------ Records for the task

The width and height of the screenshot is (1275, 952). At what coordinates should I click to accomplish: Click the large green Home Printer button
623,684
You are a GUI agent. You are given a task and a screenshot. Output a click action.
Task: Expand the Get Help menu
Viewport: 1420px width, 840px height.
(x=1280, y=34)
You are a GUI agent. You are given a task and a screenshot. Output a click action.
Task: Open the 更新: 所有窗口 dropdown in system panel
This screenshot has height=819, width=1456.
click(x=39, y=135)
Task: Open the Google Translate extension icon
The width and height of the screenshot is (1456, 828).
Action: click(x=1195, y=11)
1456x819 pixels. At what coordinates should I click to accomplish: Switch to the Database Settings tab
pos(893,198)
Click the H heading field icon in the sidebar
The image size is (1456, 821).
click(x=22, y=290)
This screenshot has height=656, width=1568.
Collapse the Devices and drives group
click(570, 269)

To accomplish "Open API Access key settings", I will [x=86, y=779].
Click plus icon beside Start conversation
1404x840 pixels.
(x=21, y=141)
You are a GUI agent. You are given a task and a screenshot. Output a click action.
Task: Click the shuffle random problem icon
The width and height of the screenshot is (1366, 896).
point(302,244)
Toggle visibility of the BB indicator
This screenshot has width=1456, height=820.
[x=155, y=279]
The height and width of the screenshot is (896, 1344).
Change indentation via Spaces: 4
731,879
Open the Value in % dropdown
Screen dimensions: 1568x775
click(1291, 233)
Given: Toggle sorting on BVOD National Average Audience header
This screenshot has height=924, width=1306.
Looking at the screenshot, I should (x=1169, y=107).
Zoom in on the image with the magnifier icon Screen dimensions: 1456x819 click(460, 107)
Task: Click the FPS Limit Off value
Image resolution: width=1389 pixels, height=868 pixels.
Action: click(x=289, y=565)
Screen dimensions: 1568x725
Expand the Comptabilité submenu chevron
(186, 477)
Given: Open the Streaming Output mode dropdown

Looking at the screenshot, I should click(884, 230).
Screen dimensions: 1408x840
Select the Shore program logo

------------

## Exercise brief:
Find the line that contains "Screen dimensions: 1568x725". Restate it and all lines after it exactly, ending with the final line of the data.

## Result of the exercise:
Screen dimensions: 1568x725
Expand the Comptabilité submenu chevron
(186, 477)
Given: Open the Streaming Output mode dropdown

Looking at the screenshot, I should click(884, 230).
Screen dimensions: 1408x840
Select the Shore program logo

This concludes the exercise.